Direct Modeling for Computational Fluid Dynamics and the Construction of High-order Compact Scheme for Compressible Flow Simulations

Computational fluid dynamics is a direct modeling of physical laws in a discretized space. The basic physical laws include the mass, momentum and energy conservations, physically consistent transport process, and similar domain of dependence and influence between the physical reality and the numerical representation. Therefore, a physically soundable numerical scheme must be a compact one which involves the closest neighboring cells within the domain of dependence for the solution update under a CFL number $(sim 1 )$. In the construction of explicit high-order compact scheme, subcell flow distributions or the equivalent degree of freedoms beyond the cell averaged flow variables must be evolved and updated, such as the gradients of the flow variables inside each control volume.
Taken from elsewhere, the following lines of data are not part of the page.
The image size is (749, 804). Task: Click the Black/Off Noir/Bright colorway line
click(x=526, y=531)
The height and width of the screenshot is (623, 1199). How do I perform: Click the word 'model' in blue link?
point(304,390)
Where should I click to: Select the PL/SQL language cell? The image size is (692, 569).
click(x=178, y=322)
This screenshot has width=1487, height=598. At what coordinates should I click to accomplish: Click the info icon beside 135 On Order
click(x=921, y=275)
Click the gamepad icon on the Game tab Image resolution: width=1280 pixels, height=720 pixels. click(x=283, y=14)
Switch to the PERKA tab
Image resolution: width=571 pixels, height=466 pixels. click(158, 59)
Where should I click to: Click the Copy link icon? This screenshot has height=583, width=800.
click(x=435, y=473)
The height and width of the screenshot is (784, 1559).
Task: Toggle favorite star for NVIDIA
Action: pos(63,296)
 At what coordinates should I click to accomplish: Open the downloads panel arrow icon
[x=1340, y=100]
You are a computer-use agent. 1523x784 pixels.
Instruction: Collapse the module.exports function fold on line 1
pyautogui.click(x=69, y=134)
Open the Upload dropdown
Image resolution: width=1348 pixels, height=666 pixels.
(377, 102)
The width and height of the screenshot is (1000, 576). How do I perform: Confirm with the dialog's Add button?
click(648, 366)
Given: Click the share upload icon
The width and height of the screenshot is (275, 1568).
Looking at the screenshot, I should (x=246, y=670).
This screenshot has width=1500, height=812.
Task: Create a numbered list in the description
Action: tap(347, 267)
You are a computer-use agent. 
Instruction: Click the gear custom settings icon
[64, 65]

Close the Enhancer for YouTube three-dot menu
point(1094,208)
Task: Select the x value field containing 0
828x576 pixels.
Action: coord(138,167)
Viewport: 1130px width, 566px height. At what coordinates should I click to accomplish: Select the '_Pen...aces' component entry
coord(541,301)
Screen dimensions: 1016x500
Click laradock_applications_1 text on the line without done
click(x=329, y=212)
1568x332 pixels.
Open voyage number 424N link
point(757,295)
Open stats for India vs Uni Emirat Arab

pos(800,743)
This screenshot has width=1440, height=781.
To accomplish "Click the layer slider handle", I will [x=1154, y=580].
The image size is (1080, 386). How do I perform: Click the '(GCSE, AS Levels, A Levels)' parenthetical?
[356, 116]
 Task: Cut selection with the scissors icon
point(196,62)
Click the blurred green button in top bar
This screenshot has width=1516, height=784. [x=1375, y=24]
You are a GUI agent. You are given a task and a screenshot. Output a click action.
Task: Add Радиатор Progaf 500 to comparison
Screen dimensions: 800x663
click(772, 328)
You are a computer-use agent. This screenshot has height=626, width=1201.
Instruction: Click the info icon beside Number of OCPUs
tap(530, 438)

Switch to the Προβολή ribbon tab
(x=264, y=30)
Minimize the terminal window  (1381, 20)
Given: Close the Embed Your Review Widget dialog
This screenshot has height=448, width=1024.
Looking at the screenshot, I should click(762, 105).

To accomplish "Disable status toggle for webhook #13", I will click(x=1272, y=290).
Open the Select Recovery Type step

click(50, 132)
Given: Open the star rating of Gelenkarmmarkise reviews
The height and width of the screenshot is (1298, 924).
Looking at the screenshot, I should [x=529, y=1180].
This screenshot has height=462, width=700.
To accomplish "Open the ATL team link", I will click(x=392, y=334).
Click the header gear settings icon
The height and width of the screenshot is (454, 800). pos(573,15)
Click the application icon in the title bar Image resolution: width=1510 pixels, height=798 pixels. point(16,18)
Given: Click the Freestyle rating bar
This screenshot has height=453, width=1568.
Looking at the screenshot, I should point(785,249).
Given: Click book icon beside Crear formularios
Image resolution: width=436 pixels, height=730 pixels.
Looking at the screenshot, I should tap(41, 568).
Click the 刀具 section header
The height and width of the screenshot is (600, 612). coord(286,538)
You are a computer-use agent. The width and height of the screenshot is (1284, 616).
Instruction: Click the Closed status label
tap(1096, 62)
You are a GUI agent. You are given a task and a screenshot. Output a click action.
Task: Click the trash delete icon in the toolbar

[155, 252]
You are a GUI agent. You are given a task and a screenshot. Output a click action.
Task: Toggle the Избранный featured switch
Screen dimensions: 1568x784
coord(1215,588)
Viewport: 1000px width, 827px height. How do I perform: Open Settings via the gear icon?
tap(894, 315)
The direct modeling of flow evolution under generalized initial condition will be developed in this paper. The direct modeling will provide the updates of flow variables differently on both sides of a cell interface and limit high-order time derivatives of the flux function nonlinearly in case of discontinuity in time, such as a shock wave moving across a cell interface within a time step. The direct modeling unifies the nonlinear limiters in both space for the data reconstruction and time for the time-dependent flux transport. Under the direct modeling framework, as an example, the high-order compact gas-kinetic scheme (GKS) will be constructed. The scheme shows significant improvement in terms of robustness, accuracy, and efficiency in comparison with the previous high-order compact GKS.